Club to Club started out as a series of club events in the early 2000s, bringing a more progressive, experimental curve to Europe’s electronic festival landscape. Over the past few years, their line-ups have become more high-profile with blockbuster bookings like Thom Yorke, Kraftwerk and, last year, Aphex Twin. As they look forward to their 20th anniversary next year, the 2019 edition felt like a festival finding a new beat.
By placing live acts in time slots typically occupied by DJs, bands found a new intensity at Club to Club. Black Midi’s frenetic, freeform compositions function better live than they do on record, and the kinetic sounds of their debut album Schlagenheim puts the band’s remarkably skilled musicianship front and centre. In the vast, looming confines of the Crack Magazine stage, their darker moments became all the more disorientating.

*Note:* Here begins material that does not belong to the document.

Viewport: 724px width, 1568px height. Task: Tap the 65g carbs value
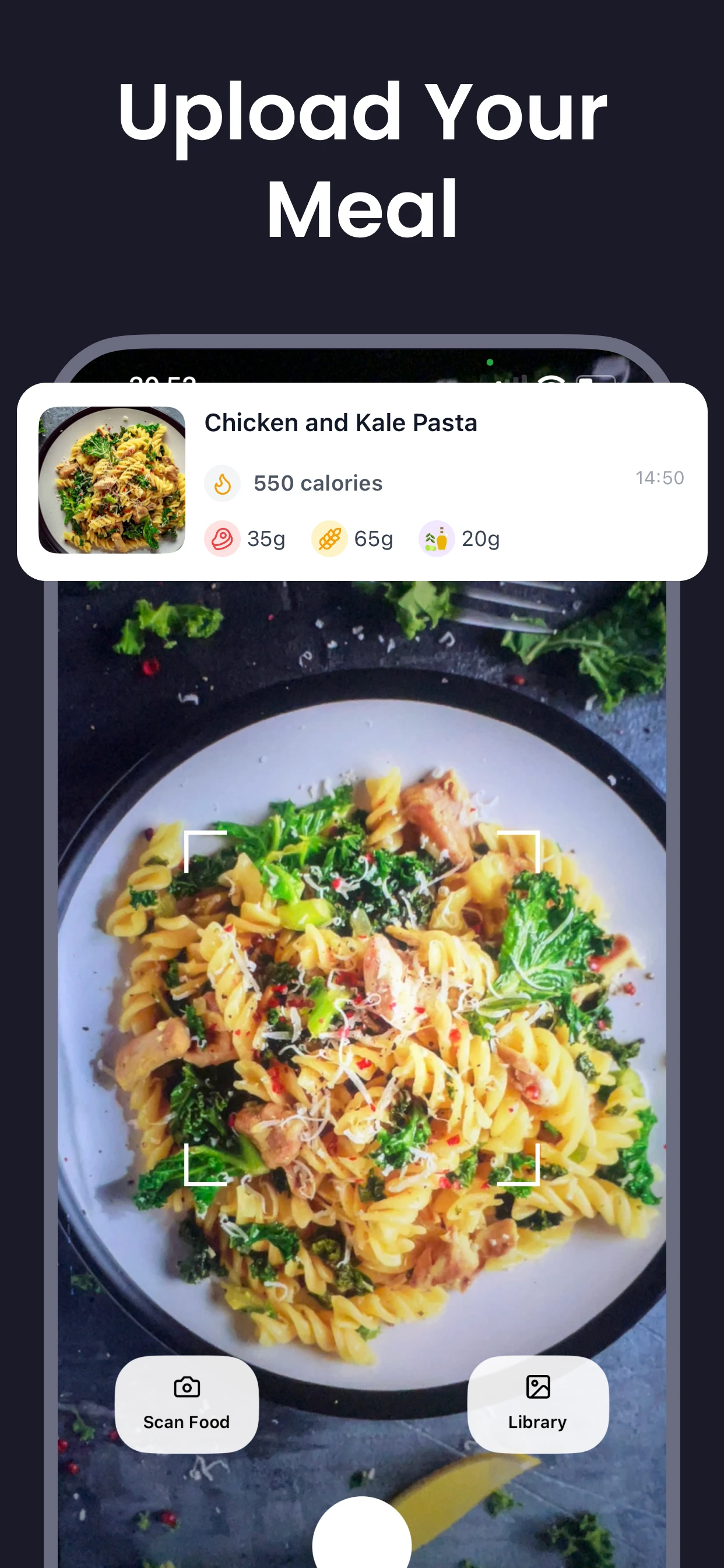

Improvisation became a through-line for the acts on the Crack stage. The explosive, cosmic wanderings of The Comet Is Coming reverberated around the hangar. Kelsey Lu’s magnetic free spirit shone brightest when she ad-libbed vocals and allowed the music to move her physically. Her hypnotising cover of 10cc’s I’m Not In Love was particularly special.
Even in the electronic realm, impulse and improvisation felt present. 72-Hour Post Flight created a gorgeous landscape of ambient textures. SOPHIE unleashed 60 minutes of bright sketches and pummelling productions, rearranging them in real time. During a talk at the festival’s evening symposium, Shabaka Hutchings spoke about composition as a process which doesn’t end when the song is written, but when the tracks are played to an audience and their response guides the final form of the music – an approach he clearly shares with SOPHIE despite their music existing in different worlds.

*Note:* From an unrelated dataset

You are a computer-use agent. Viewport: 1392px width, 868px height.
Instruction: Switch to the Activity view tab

It’s that embracing of flux and evolution which marks Club to Club out and unites the community that’s built around it. Having worked on Aphex’s show last year, Weirdcore returned to give some glitchy visual accompaniment to a shapeshifting set from Skee Mask – a DJ whose golden streak is showing no signs of waning.
The imagination that goes into programming like that did occasionally amplify the few bum notes. Flume’s loveless brand of spring break EDM sounded decidedly out of step with the rest of the bill as did the slightly stale, nostalgic sounds of Battles and Chromatics. But these were minor misfires which still nevertheless pulled some of the weekend’s biggest crowds.
Club to Club still carries the tenor of something that started as a series of parties formed by real music lovers. At a retrospective talk celebrating 30 years of Warp Records, one of the label’s senior figures spoke about the enduring ethos of the imprint. “Why not not let the borders mean too much?” he said, “Let’s just smash everything together.” It was a nice reflection of Club to Club.